Unit testing for Python database applications

Problem

You are building an application that uses database in Python. For example, you might have created following function, which uses pyodbc to insert a list of rows into a database table. Each row is a dictionary.

def insert_rows(rows, table_name, dbc):
    field_names = rows[0].keys()
    field_names_str = ', '.join(field_names)
    placeholder_str = ','.join('?'*len(field_names))
    insert_sql = f'INSERT INTO {table_name}({field_names_str}) VALUES ({placeholder_str})'
    saved_autocommit = dbc.autocommit
    with dbc.cursor() as cursor:
        try:
            dbc.autocommit = False
            tuples = [ tuple((row[field_name] for field_name in field_names)) for row in rows ]
            cursor.executemany(insert_sql, tuples)
            cursor.commit()
        except Exception as exc:
            cursor.rollback()
            raise exc
        finally:
            dbc.autocommit = saved_autocommit

How I can unit test such a function?

Solution

Use unittest.mock to generate mock database connection. It is as simple as:

dbc = mock.MagicMock()

The very first test could be to verify that our function calls the cursor() method of the database connection.

import unittest
from unittest import mock


class Test_insert_rows(unittest.TestCase):

    def fix_dbc(self):
        dbc = mock.MagicMock(spec=['cursor'])
        dbc.autocommit = True
        return dbc

    def fix_rows(self):
        rows = [{'id':1, 'name':'John'}, 
                {'id':2, 'name':'Jane'},]
        return rows

    def test_insert_rows_calls_cursor_method(self):
        dbc = self.fix_dbc()
        rows = self.fix_rows()
        insert_rows(rows, 'users', dbc)
        self.assertTrue(dbc.cursor.called)

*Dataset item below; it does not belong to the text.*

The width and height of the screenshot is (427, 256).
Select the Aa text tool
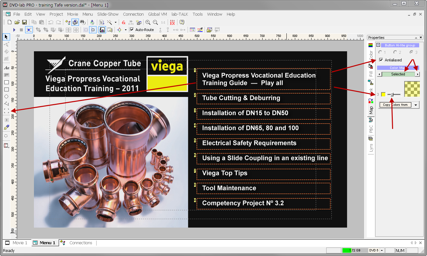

if __name__ == '__main__':
    unittest.main(argv=['', '-v'])

Some highlights on what I have done in this test:

The database connection, used for testing is created using a method. This is because I am gonna need this connection again and again in the test methods I am going to create.
The rows fixture is also created using a method. For the same reason.
At the end there is if __name__ == '__main__':... . This will run unittest if I execute the file as python script.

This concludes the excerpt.